Como a sua irmã relembra no documentário ‘Mário Viegas’, disponível nos arquivos online da RTP, quando crianças ambos elaboravam bonecos ou bonecas de papel e Mário adicionava cordéis para os poder movimentar tal como se fossem marionetas – posteriormente inventava a sua história e interpretava-a com esses mesmos bonecos. A sua relação com a leitura também começou precocemente e, sem os próprios pais saberem que já o conseguia fazer, aos quatro anos leu do nada, em voz alta, a placa de um café enquanto, distraidamente, passeava com a sua família.
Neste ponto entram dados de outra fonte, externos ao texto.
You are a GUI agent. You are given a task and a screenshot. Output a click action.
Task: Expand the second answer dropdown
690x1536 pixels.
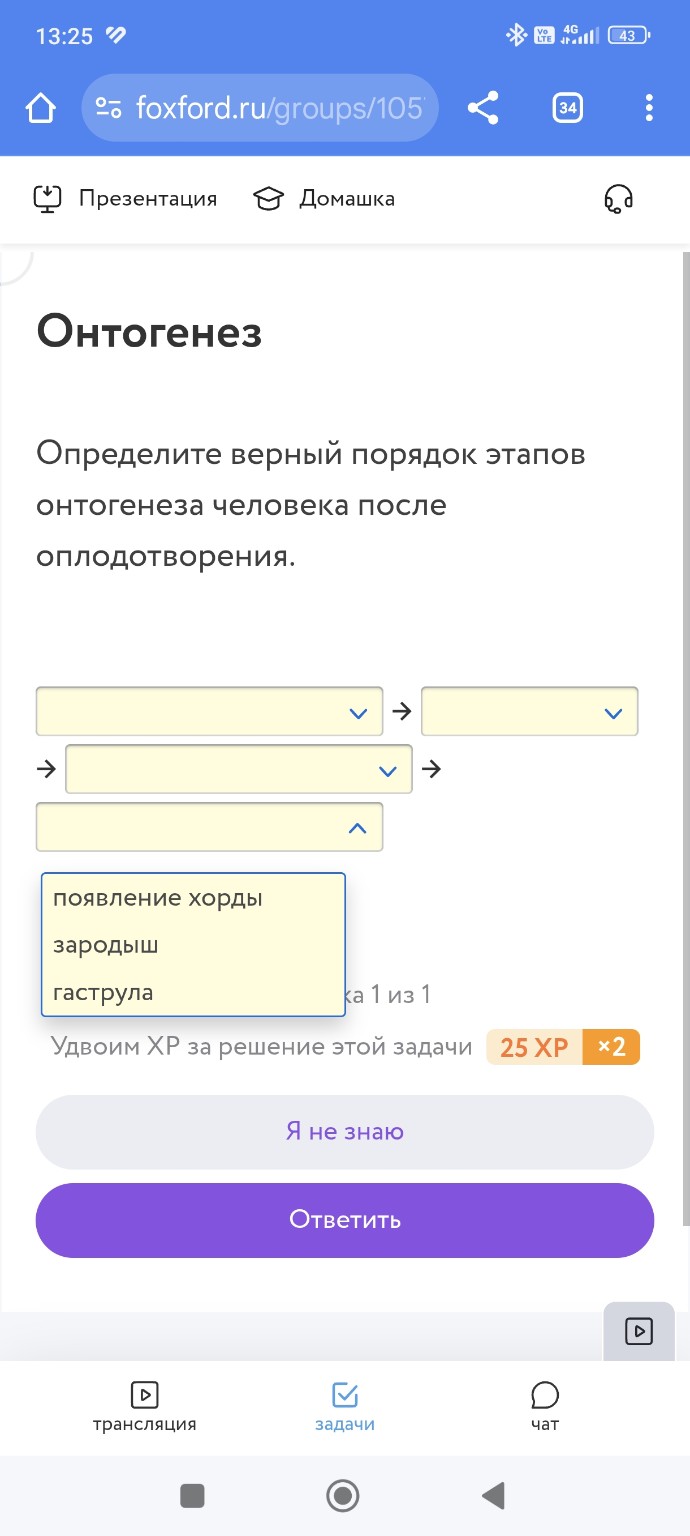coord(530,711)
A efabulação, a história e a representação caminharam sempre, de alguma forma, ao seu lado e, por trás de tudo isso, subjaziam as palavras e a sua importância – palavras essas que se transfiguravam em textos que tinham de ser bem lidos, bem ditos, bem interpretados e respeitados. Era para o que Mário Viegas vivia e era para isso mesmo que a sua intransigência era canalizada. O encenador Hélder Costa não deixou de focar no mesmo documentário da RTP o seu processo de trabalho pouco ortodoxo, que consistia em ir rasgando as páginas da peça em questão à medida que as ensaiava e as decorava, mastigando-as depois, o que punha os restantes actores em sobressalto no ensaio porque o texto da peça poderia voltar a ser preciso. Como o próprio dizia, o teatro era a sua vida e a sua morte, uma frase que queria explicar que o teatro, para si, era tudo, indissociável da sua pessoa.
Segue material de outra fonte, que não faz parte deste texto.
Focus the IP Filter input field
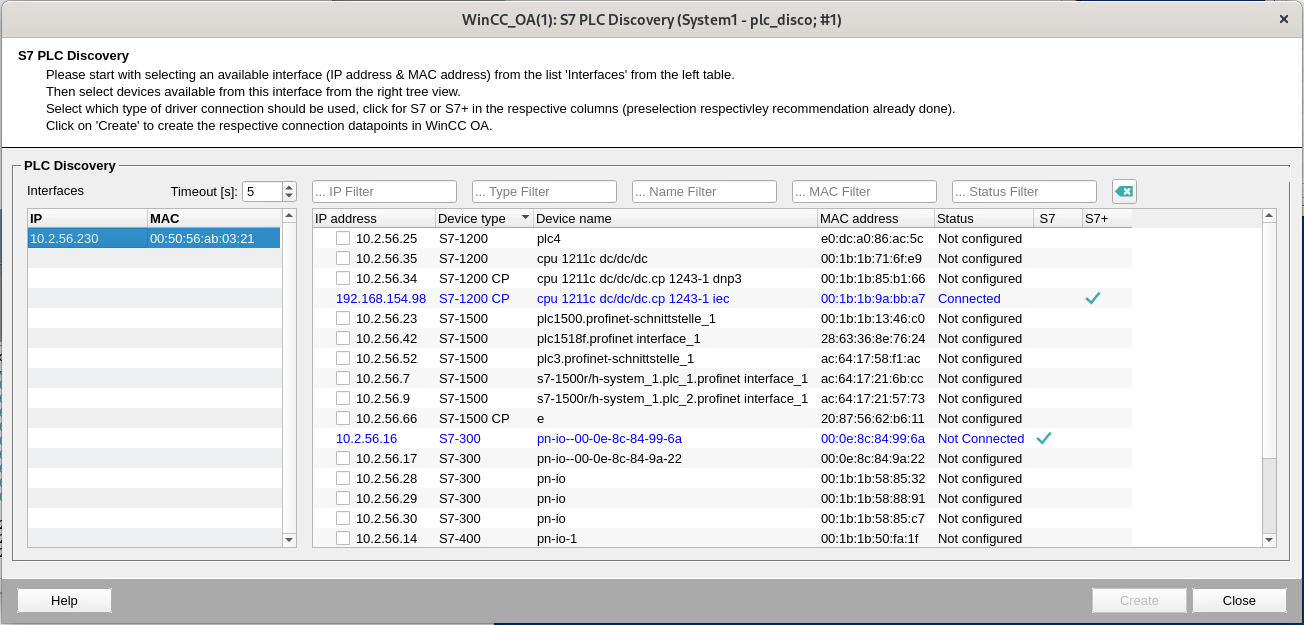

No Teatro Experimental de Cascais [TEC] teve a sua estreia profissional, em 1968, mas vale a pena recordar que foi, justamente, através da declamação de poemas que a sua aventura na representação começou, ainda em Santarém, a sua cidade natal. Segundo o próprio, numa entrevista concedida a Simone de Oliveira no programa Piano Bar, da RTP, começou a dizer poesia em 1966, “ainda muito novo, sou natural de Santarém, queria ser actor e a única maneira que eu tinha de poder exibir-me em público era na altura, em Santarém, dizer poesia. Estreei-me, precisamente, no dia 12 de Março de 1966, é a minha data histórica.” Os seus primeiros poemas declamados foram, então, ‘Um Adeus Português’ (também o título do filme de João Botelho de 1986) e ‘O Poema Pouco Original do Medo’, de Alexandre O’Neill. Este último tratava-se de uma escolha arrojada de um jovem convicto num Portugal ditatorial ainda prévio à queda da cadeira de Salazar. Mas outros poetas e poemas faziam já parte do seu repertório como, por exemplo, ‘Mataram a Tuna’, de Manuel da Fonseca, sem esquecer Gastão Cruz.
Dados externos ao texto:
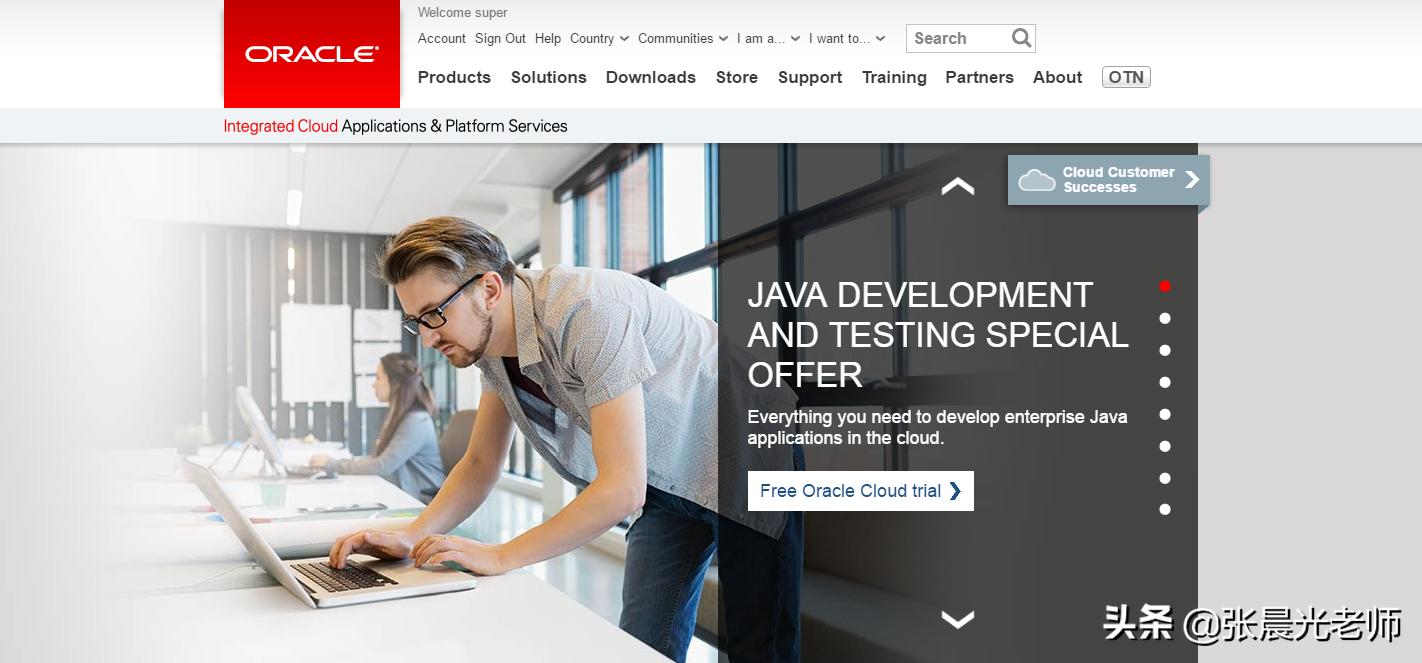Click the Oracle logo
This screenshot has width=1422, height=663.
(311, 54)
A partir dessa ocasião, foi abrindo caminho e participando em convívios e colectividades da altura, realizando espectáculos de poesia a solo ou acompanhado, principalmente por vários músicos emergentes da época. São incontáveis as iniciativas de poesia que realizou ao longo da sua vida e, ainda muito antes do 25 de Abril, no início da sua juventude, nunca deixou de fazer a ligação entre os poemas que declamava e a contestação contra a ditadura vigente. Segundo o que o próprio confessou na entrevista a Simone de Oliveira – relembrada no documentário ‘Um Rapaz Chamado Mário Viegas’ também disponível nos arquivos online da RTP – antes de 1974 [o ano da revolução] não exigia nenhum valor monetário pelos poemas que declamava. Entendia-os e escolhia-os, principalmente, como forma de combate e como um sopro de liberdade no país fechado de outrora, e isso era-lhe suficiente.
A sua consciência social e política elevadíssima, tal como o teatro e a poesia, também nasceu consigo e o acompanhou sempre ao longo da sua vida. Depois da experiência do teatro amador da sua cidade natal, rumou à capital onde ingressou, primeiro, na Faculdade de Letras, onde começou a cursar História, e no Conservatório Nacional em Lisboa. Foi nessa altura que a sua consciência política começou a apurar-se ainda mais, tendo já como bandeira o fim da guerra colonial e o anti-fascismo.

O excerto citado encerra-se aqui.